## [TEXT PROVIDED]
──────────────────────────────

Patent Application
20240042758
The present disclosure relates to an inspection method and an inspection apparatus for a liquid ejection head that ejects liquid from ejection ports and also to an ejection element substrate.
In a typically known ink ejection method for a print head mounted in an inkjet printing apparatus, electrothermal converters heat ink to eject droplets using the action of film boiling. A manufacturing process for such an inkjet print head needs to include a step for measuring the heat generation characteristics of the electrothermal converters and setting drive voltage to apply to the electrothermal converters.
As a method for setting ejection energy for liquid ejection, Japanese Patent Laid-Open No. 2011-224874 discloses a technique which prints inspection patterns while gradually changing at least one of the voltage value of drive voltage and the duration of time for applying the drive voltage and sets the ejection energy based on the inspection patterns thus printed.
Also, Japanese Patent Laid-Open No. 2018-153971 discloses a technique which, by utilizing the fact that a protective film protecting the electrothermal converters is sandwiched by films of different physical properties, estimates the film thickness of the protective film by measuring capacitance and calculates drive voltage based on the estimated film thickness and the electrical resistance of the electrothermal converters.
In order for the technique disclosed in Japanese Patent Laid-Open No. 2011-224874 to set the drive voltage in the manufacturing process, ink needs to be actually ejected. Thus, the manufacturing process needs to have a step for supplying ink to the ejection ports (nozzles) and a step for cleaning the ejection port surface after the ink ejection. By contrast, the technique disclosed in Japanese Patent Laid-Open No. 2018-153971 can find drive voltage needed to eject liquid without ink ejection. However, in order to be able to estimate the film thickness of the protective film through measurement of capacitance, measurement electrodes and dedicated wiring for capacitance measurement, which are not needed for actual ink ejection, need to be laid on the substrate.
The present disclosure aims to provide a technique which can inspect liquid ejection energy without having to change the electric wiring on an ejection element substrate or eject liquid.
In a first aspect of the present disclosure, there is provided an inspection method for inspecting a liquid ejection head including an ejection element substrate which has a substrate, a heat generation portion having an electrothermal converter provided on a first surface of the substrate, a protective film covering the electrothermal converter, and an organic layer covering the electrothermal converter and the protective film, the ejection element substrate being capable of ejecting liquid in a flow channel formed between the organic layer and the protective film through an ejection port formed in the organic layer by using heat generated at the heat generation portion, the inspection method comprising: acquiring, as a first measurement result, an electrical resistance value of the electrothermal converter, acquiring, as a second measurement result, a film thickness of the protective film at a film thickness measurement portion of the ejection element substrate where the protective film is exposed; and obtaining information on ejection energy needed to eject liquid through the ejection port, based on the first measurement result and the second measurement result.

──────────────────────────────

## [PROVIDED DATA]
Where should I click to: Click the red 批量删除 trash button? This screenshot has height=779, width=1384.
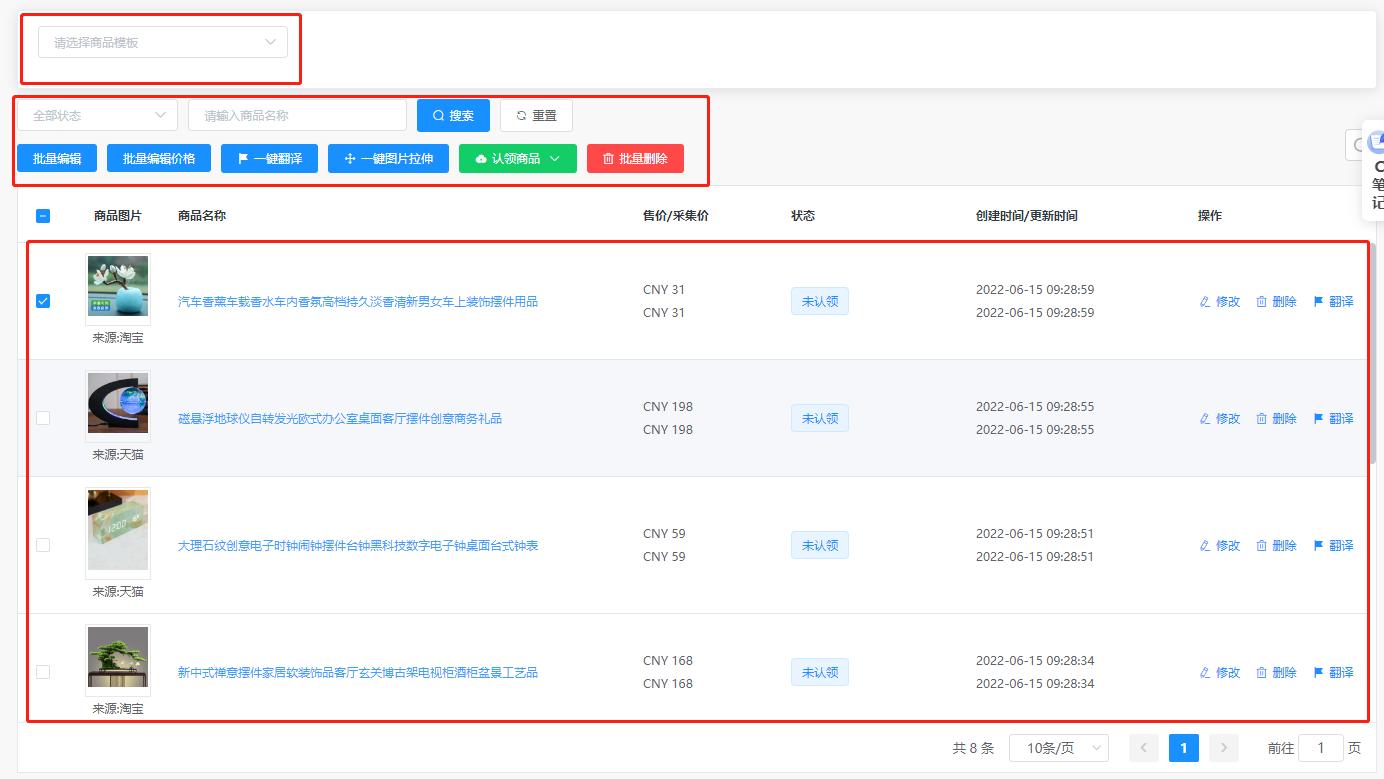tap(635, 159)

──────────────────────────────

## [WORK TO DO]
a: In the patent application, what does the technique of Japanese Patent Laid-Open No. 2018-153971 measure in order to estimate the protective film's thickness?
b: Retype the part of the patent application between "The present disclosure aims" and "or eject liquid.", inclusive.
The data has no connection to the patent application.

## [RESULTS BY TASK]
a: It measures capacitance.

b:
The present disclosure aims to provide a technique which can inspect liquid ejection energy without having to change the electric wiring on an ejection element substrate or eject liquid.